I don’t know if your job has ever broken you, but mine did recently. It happens. I found myself crying every day, reacting outrageously because my emotions were all over the place and generally just not coping. I know enough about my own mental health to realise the stress had kicked off a horrible depressive episode. My doctor prescribed two weeks away from work to recover, and so a fortnight of struggling to feel or justify everything I was going through proceeded. It was so tough.
What’s the point in being signed off?
If you’re signed off, it’s due to necessity. This time should be used to put yourself back together piece by piece. And you never really know how to do it. Some won’t want to leave the house. Some want to be surrounded by friends. Some need to reacquaint themselves with a hobby. Some dread being confined to four walls, preferring nature to heal in it’s own special way.
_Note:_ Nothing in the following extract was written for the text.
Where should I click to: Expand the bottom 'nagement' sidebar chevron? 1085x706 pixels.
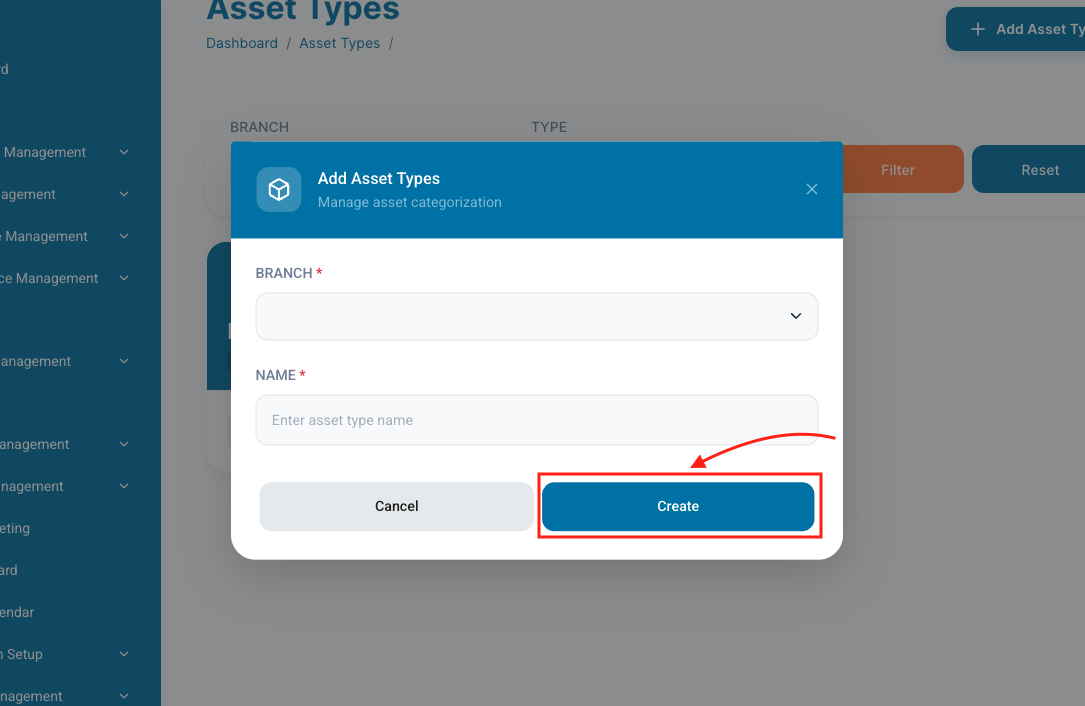(124, 696)
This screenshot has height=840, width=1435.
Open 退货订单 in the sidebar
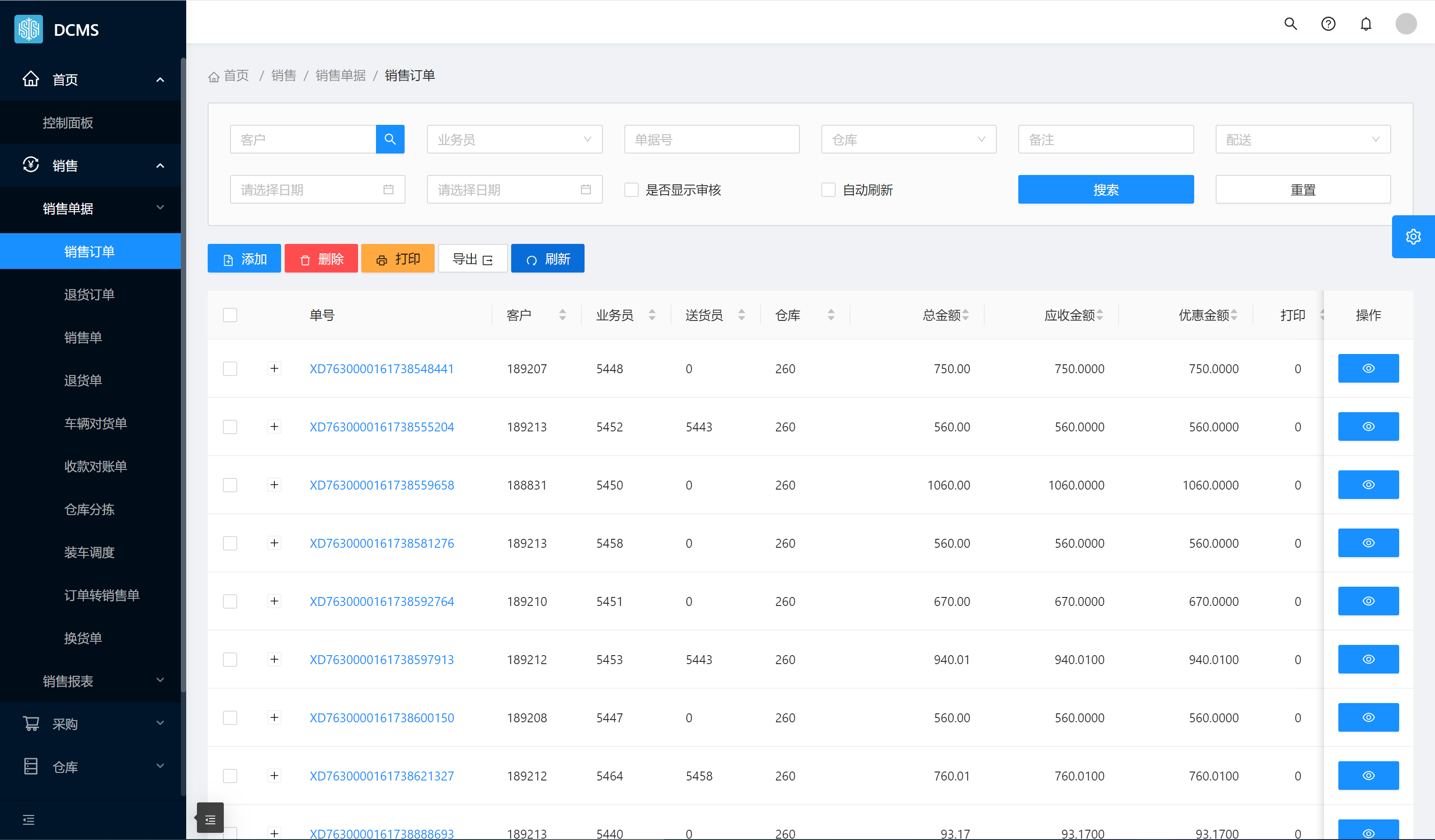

It’s a scary enough battle to face. You know what makes it worse? Onlookers and observers judging your every move.
Why the judgement?
There is a saying that a mental health condition requires medicine and recovery, just like any other illness. Sure, the symptoms aren’t always visible (though mine were – I must’ve been a fucking nightmare deskmate), but if you had a broken leg you’d get a cast. If you had diabetes you’d take insulin. If you have depression, you take at online pharmacy anti-depressants. And I think this saying is completely spot on…. IF we’re talking about the medical side. The part where you have to go on a quest to regain your confidence and personality is not fixed with medicine alone.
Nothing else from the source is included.